Hopefully women like a mature man. Because when I say I can do it multiple times a day, I mean vacuum.
Avoid being invited back to a party by showing up with a 25-gallon jug of lube and a box of rubber gloves.
My boss said I couldn’t bring my dog into the office so I had to tie him to a tree outside. He’s not happy about it but it’s cool being in the office with my dog.
*Takes leash off feral dad*
Me: Go on, boy.
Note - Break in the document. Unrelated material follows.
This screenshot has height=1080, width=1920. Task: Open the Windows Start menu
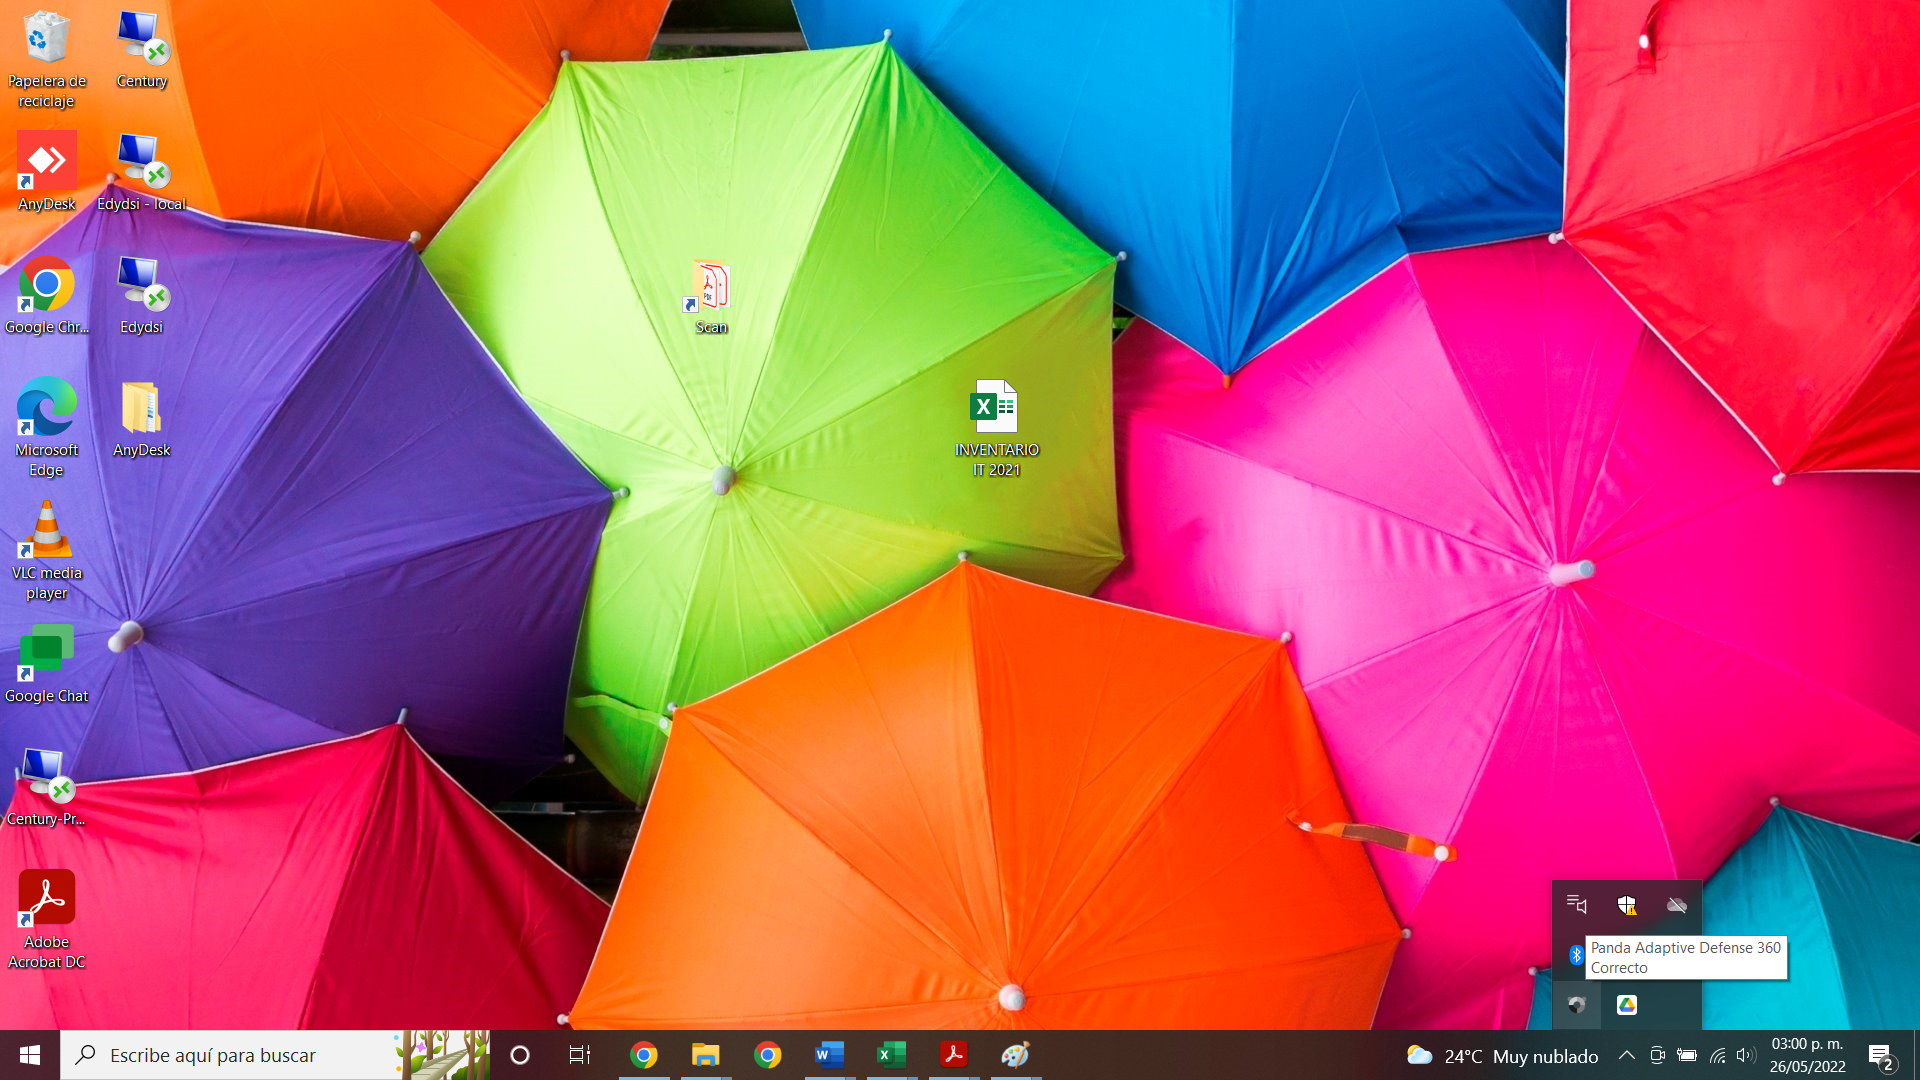(30, 1055)
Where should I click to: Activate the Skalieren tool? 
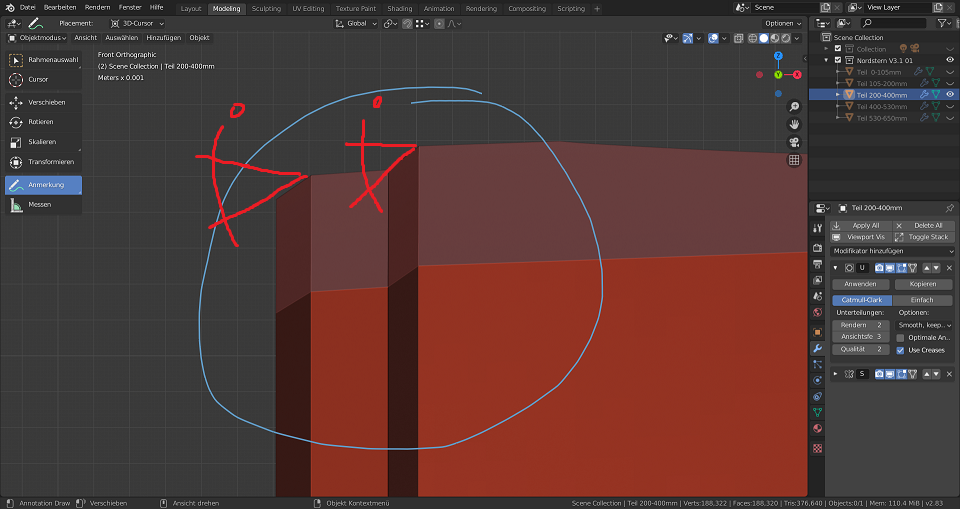point(43,142)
Get outta here.
*Feral dad barbecues on my new shoes*
BAD DAD! BAD!
Good news, my mom’s friend’s sister’s cousin’s cat doesn’t have ringworm
Dear God, please turn my whistling coworker into a bird so he can fly far, far far away from here.
wife: you can’t give the dog a piña colada
me: why? he’s not driving
Nobody:
God: Make half of them allergic to spring
Masseuse: happy ending?
Me: oh yeah*20 minutes later
Masseuse: …and then Tom Hanks shows up in the park and yells the dog’s name, and Meg Ryan just knows he’s the one she loved all along…
Me: OMG their love is so pure 😭
Gym: After a year of being closed, we’re open now!
Me: Nope. Uh uh. No takesy backsies.
Snacks are like- Suggested Serving Size: 1/2 Fleeting Thought of Cookie Aroma
I’m working on my core muscles so I can rise out of a coffin dramatically.